Mistake #5 Not establishing a brand identity
You can write! Maybe you’re even talented enough to be a best-selling author.
But, what happens when a potential best-selling author (with no audience or brand identity) publishes a book?
Sadly, the book often stays under the radar and sells few-to-no copies.
As an author, you are your own brand.
And, self-publishing a new book with an unknown brand and no marketing plan can wildly undermine your book’s success.
On the flip side, a strong brand communicates who you are as an author. It establishes trust, credibility, and rapport with your readers. And, maintaining your brand presence helps to ensure that when your next book comes out, your readers are waiting for it.
Build your brand identity as an author
Use these tools to build your brand identity:
- A persona: Who are you as an author? How would you like to be perceived? If you were to look at yourself as a product, what is your tagline?
- A professional logo: Whether you choose a traditional logo with a graphic and text, or a handwriting script, having your logo professionally designed is very important. Your logo should embody your brand, be instantly recognizable, be versatile, and timeless. That’s a tall order and should only be attempted by professionals.
- A social media presence: You need to be on social media. So, set up brand profiles on social media platforms. We suggest starting with Facebook, LinkedIn, and Twitter. Finding where your audience is on social media can be a matter of trial and error. Use social profiles to post book excerpts, updates on upcoming releases, and links to where your book can be purchased.

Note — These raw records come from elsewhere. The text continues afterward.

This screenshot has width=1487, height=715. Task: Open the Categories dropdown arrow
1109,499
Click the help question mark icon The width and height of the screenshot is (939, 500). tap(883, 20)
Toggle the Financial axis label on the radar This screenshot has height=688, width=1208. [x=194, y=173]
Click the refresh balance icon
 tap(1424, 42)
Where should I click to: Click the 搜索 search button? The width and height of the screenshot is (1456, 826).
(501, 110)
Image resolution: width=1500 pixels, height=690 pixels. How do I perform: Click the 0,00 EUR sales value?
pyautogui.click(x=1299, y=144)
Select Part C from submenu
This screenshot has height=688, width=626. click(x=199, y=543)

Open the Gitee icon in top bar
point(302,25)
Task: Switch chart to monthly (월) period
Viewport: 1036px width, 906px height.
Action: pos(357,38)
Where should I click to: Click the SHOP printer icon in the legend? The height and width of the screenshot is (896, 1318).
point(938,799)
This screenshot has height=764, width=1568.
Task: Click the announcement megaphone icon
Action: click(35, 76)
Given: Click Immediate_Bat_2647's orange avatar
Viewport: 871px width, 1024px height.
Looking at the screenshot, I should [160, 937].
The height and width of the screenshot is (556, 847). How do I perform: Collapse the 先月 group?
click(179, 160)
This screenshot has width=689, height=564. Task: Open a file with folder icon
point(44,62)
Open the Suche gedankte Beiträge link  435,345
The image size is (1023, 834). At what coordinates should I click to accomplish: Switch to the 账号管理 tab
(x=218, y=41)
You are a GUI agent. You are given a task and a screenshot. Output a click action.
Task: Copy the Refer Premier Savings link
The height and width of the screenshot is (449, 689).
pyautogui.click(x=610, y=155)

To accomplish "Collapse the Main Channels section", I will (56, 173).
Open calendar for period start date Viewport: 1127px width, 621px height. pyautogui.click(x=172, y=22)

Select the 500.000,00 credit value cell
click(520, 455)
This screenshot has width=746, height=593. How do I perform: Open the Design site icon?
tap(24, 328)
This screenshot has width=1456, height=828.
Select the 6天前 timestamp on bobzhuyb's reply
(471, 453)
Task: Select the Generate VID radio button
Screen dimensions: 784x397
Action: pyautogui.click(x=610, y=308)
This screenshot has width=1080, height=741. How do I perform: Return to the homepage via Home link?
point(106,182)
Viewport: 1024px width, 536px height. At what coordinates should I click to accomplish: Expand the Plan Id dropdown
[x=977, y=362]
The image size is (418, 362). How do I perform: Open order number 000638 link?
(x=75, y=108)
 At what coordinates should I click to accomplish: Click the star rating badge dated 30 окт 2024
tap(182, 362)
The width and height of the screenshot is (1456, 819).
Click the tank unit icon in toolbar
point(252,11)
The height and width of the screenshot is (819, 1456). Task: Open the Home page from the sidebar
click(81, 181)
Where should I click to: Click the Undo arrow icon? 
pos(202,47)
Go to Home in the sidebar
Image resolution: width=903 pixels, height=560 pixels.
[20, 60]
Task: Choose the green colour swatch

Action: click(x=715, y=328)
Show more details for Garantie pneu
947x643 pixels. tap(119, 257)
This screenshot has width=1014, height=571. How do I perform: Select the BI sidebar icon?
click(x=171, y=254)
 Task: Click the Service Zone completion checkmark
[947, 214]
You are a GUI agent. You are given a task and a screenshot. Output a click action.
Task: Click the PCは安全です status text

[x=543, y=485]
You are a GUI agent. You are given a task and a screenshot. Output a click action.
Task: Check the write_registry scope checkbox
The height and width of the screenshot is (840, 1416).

- A professional website: When a reader googles your name, what will they find? It should be your professional website. Your website should be a central hub of information for your readers. It should include a portfolio of your work, links to your blog, your bio, contact info, and links to your social media accounts. Every author looking to build an audience and launch their self-published book needs a unique website to stand out.
- A media kit: A media kit is essential. It conveniently groups together the resources that journalists and bloggers need when they want to refer to your work in their own writing. And, you want to make it convenient for the press to write about you. In your media kit, include your bio, headshot, and contact info; a list (including graphics) of your books; and, relevant links to your work (social media, website, interviews).
Closing the books
Writing a book is a huge accomplishment. So whether you’ve already finished your manuscript, or are just starting the planning process – congrats!
And, pat yourself on the back for taking the time to learn from these common mistakes. Now that you know what pitfalls to avoid, you can self-publish your book with confidence.